More Water Please

More Water Please

One day, while I was in Crete, I had the impulse to write something on a note pad. It seemed so meaningful that I decided to tack it on the wall of my little room, and it became a daily reminder for me to ponder:

Somehow, the sense of urgency still escapes me.

Like most young men and women at 36, I thought I would live forever, but, most of us can feel beyond what the intellect thinks, that there really is an urgency always present behind the veil of everyday life. Years later, I remember how stunned I felt, at the end of a silent 10 day retreat when I heard  that Princess Diana had been killed in a car crash. How could someone so beautiful be crushed to death in a speeding car, trying to escape pesky paparazzi?  But then, how could young John F. Kennedy Jr., so full of life as he carried the legacy of his father into a future that promised such greatness, die with his wife in a small plane lost in a storm? And just this week, we ask, with incomprehension, how indominatible Kobe, a man so gifted, could die in a helicopter crash as he traveled with his lovely daughter to her basketball practice? Such an utterly normal day ending in tragedy. How is it that in spite of the relentless evidence of our mortality, the sense of urgency still escapes us? 

 Forty years after Crete, I wonder at the wisdom of the words that young man tacked on the wall of his room. Who was it who thought those words and wrote them down?  Was it a thirty-six year old Victor, facing, for the first time in his life, feelings of fear, longing and loneliness? Perhaps, but I tend to believe that those words came from what Jung calls the Self, some unknowable, ungraspable presence that abides both within and without each of us. If you prefer to call it Soul, I would not disagree.

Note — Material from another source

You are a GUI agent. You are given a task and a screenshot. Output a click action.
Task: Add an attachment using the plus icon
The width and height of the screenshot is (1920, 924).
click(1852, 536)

I have the smaller version of a Keurig coffee machine,“smaller” meaning that the water tank holds only enough water for four or five cups of coffee or tea. When I bought it, the smaller size seemed perfectly okay to my irrational mind, which thinks it only drinks one cup of coffee a day. Unfortunately, the rest of VB drinks three and, sometimes, even four cups of coffee a day, not to mention the tea I often make for a few clients. So, over the past few years, when I place a  K-cup of Peet’s French Roast coffee into the machine, a little sign often appears indicating, More Water Please. My reaction is invariably surprise, mixed with a little irritation, and if I really admit it, even a twinge of anger. “What? Again? I just filled you up a few hours ago!” 

Life is relentless, isn’t it? It never stops demanding more water please, and I think its relentless demands are what actually trigger my irritation, “What? You need more water?” Something inside longs for a little respite, a vacation, a break from the relentlessness of our day after day after day reality. Something longs for a break from the mechanical nature of reality, which seems blind to our small personal needs, especially when we feel bone-tired and depleted.  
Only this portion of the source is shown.